ALSTONIA SCHOLARIS


Homeopathy medicine Alstonia Scholaris from William Boericke’s Pocket manual of homoeopathic materia medica, comprising the characteristic and guiding symptoms of all remedies, published in 1906…


Dita Bark

Malarial diseases, with diarrhœa, dysentery, anæmia, feeble digestion, are the general conditions suggesting this remedy. Characteristics are the gone sensation in stomach and sinking in abdomen, with debility. A tonic after exhausting fevers.

Abdomen.–Violent purging and cramp in bowels. Heat and irritation in lower bowels. Camp diarrhœa, bloody stool, dysentery; diarrhœa from bad water and malaria. Painless watery stools (Phosph ac). Diarrhœa immediately after eating.

Relationship.–Compare: Similar in action to Alstonia constricta, the bitter bark or native quinine of Australia. Ditain (active principle, is anti-periodic, like quinine, but without unpleasant effects). Cinchona (similar in diarrhœa, chronic dyspepsia and debility). Hydrastis; Fer cit et chin.

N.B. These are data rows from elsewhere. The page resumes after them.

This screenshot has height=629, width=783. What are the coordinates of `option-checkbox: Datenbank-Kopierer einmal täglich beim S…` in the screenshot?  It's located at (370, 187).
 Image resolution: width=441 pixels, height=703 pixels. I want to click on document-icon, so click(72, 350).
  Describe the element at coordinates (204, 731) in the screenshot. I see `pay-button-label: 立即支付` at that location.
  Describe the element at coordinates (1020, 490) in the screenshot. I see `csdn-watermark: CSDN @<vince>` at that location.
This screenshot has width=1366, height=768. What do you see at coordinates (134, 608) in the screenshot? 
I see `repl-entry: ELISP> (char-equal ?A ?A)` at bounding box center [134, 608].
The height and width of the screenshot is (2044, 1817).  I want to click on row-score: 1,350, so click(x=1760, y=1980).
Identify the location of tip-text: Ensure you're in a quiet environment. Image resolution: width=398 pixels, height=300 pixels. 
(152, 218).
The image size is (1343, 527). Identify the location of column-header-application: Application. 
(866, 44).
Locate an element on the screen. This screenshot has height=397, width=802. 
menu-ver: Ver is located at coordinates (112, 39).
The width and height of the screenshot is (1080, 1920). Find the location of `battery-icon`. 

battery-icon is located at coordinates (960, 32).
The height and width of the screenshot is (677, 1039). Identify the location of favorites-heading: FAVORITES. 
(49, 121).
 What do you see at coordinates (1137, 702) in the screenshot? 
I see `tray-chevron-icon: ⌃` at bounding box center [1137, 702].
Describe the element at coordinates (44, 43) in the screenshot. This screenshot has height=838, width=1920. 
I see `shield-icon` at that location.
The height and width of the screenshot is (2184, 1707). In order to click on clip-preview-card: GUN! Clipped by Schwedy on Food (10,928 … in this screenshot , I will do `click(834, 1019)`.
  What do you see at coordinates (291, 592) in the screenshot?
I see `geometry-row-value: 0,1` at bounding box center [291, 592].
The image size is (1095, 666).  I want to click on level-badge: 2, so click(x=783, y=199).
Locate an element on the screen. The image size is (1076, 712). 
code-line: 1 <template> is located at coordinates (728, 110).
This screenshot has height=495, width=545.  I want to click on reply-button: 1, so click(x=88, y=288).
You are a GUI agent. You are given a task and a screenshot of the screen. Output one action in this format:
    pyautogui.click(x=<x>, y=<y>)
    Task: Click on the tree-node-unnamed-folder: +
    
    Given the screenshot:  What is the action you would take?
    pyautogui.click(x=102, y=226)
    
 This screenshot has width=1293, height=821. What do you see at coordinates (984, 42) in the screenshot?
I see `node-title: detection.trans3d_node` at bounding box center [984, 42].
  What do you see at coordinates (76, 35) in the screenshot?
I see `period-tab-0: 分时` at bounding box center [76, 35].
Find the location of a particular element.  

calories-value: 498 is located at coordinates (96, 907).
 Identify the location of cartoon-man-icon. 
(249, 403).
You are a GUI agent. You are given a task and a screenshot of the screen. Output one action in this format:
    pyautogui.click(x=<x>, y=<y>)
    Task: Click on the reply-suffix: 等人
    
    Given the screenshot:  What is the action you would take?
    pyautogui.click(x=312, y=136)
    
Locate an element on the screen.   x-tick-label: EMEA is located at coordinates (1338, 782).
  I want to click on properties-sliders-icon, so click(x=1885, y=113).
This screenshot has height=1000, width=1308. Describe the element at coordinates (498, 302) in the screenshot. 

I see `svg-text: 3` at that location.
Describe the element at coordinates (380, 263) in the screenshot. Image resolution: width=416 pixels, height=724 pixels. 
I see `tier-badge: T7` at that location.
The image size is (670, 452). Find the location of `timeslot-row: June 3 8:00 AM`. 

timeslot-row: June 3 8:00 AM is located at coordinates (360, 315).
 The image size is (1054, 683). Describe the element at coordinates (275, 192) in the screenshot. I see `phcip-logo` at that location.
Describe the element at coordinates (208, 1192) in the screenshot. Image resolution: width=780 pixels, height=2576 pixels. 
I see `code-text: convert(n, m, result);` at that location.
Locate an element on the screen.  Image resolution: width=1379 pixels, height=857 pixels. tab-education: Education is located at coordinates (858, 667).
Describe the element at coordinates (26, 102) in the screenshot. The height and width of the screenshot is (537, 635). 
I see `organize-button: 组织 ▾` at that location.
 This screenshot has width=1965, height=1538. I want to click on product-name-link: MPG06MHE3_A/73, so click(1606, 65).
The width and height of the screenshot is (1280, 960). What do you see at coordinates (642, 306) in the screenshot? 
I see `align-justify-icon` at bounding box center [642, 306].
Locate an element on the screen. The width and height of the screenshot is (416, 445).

Dose.–Tincture to third potency. Locally, for ulcers and rheumatic pains.

William Boericke
William Boericke, M.D., was born in Austria, in 1849. He graduated from Hahnemann Medical College in 1880 and was later co-owner of the renowned homeopathic pharmaceutical firm of Boericke & Tafel, in Philadelphia. Dr. Boericke was one of the incorporators of the Hahnemann College of San Francisco, and served as professor of Materia Medica and Therapeutics. He was a member of the California State Homeopathic Society, and of the American Institute of Homeopathy. He was also the founder of the California Homeopath, which he established in 1882. Dr. Boericke was one of the board of trustees of Hahnemann Hospital College. He authored the well known Pocket Manual of Materia Medica.